§ **EXTRACTED MATERIAL**:
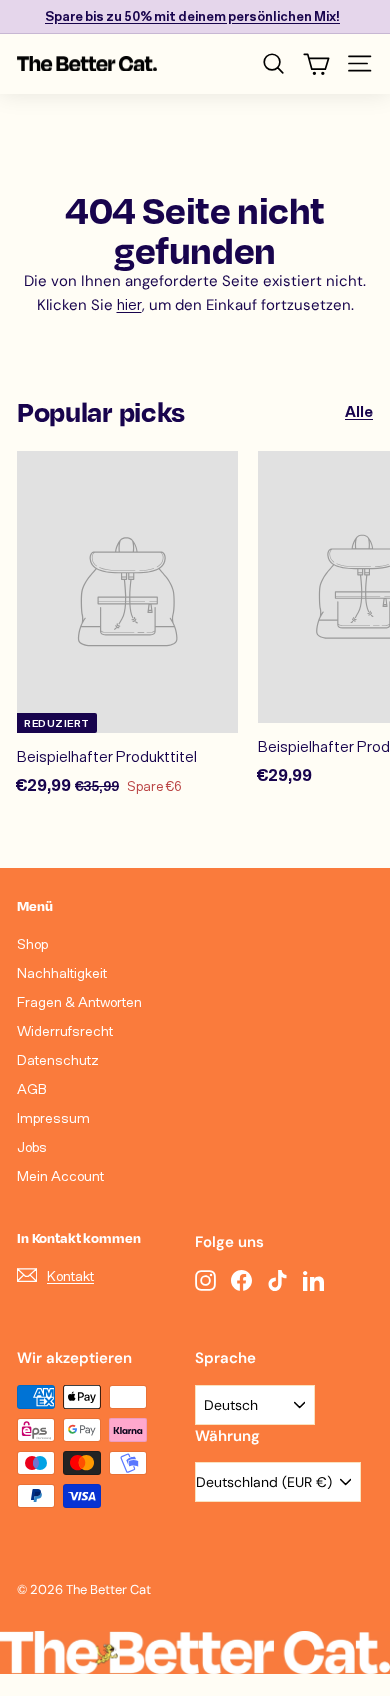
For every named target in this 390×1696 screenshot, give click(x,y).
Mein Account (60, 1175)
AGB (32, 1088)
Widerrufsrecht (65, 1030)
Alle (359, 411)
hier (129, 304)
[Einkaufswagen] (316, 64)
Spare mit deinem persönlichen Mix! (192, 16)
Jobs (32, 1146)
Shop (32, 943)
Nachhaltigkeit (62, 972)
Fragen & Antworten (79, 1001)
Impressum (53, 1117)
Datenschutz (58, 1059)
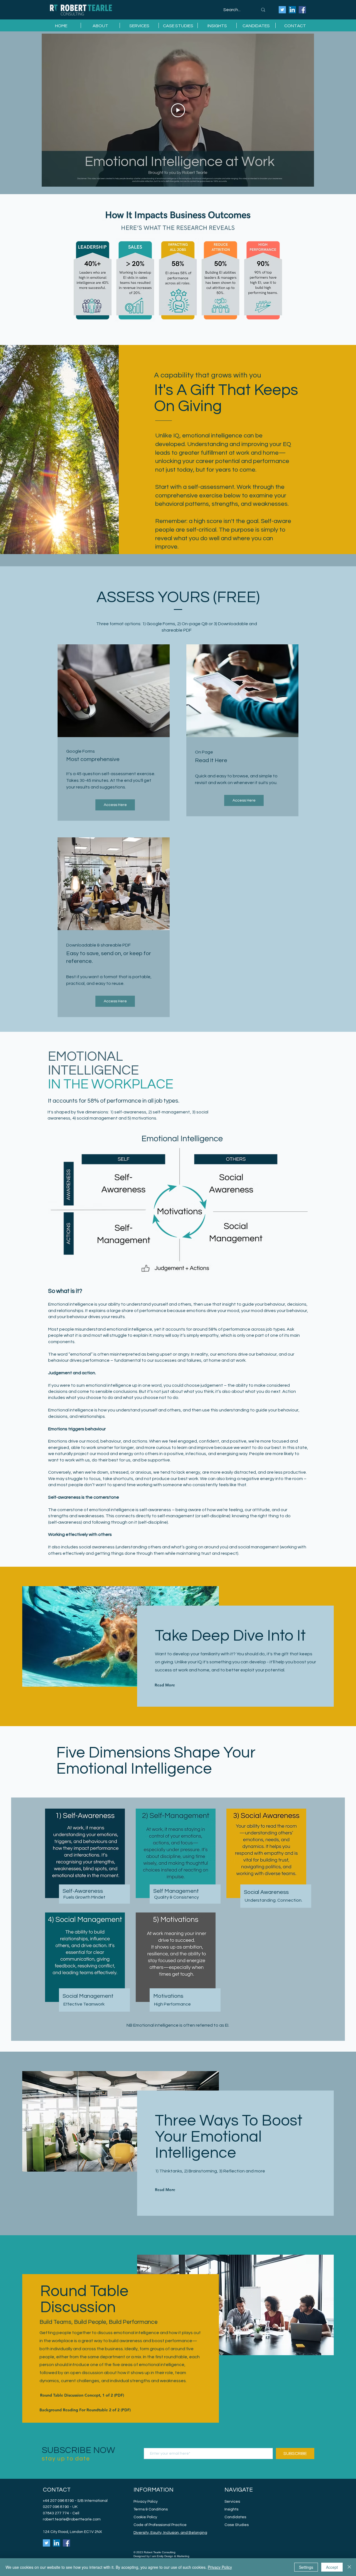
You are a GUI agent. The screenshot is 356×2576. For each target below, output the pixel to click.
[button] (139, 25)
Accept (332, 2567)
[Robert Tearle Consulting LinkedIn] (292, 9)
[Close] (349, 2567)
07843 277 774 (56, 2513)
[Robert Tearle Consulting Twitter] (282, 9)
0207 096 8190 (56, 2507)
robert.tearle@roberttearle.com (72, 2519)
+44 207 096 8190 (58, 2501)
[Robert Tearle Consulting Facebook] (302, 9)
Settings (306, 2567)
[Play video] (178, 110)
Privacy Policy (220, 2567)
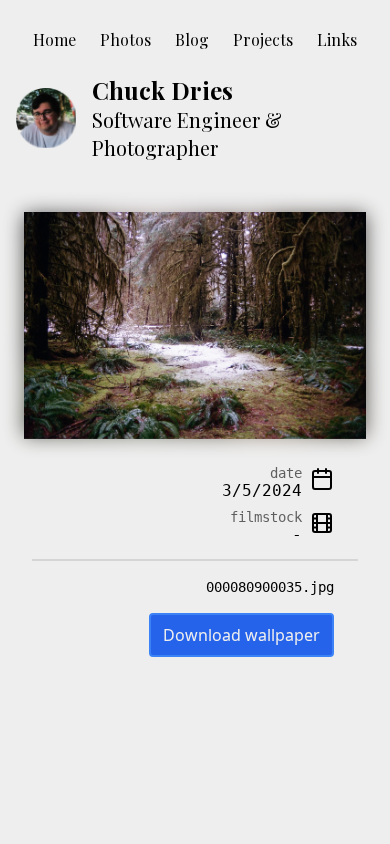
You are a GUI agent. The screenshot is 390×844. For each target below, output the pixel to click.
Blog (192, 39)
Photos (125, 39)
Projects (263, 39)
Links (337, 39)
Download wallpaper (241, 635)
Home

§ **ASSIGNED TASK**:
Taking the line that contains "You are a GUI agent. The screenshot is 390×844." as the first and the last line of the material as the final one, transcribe that span exactly and include nothing else.

§ **ANSWER TO THE EXERCISE**:
You are a GUI agent. The screenshot is 390×844. For each target below, output the pixel to click.
Blog (192, 39)
Photos (125, 39)
Projects (263, 39)
Links (337, 39)
Download wallpaper (241, 635)
Home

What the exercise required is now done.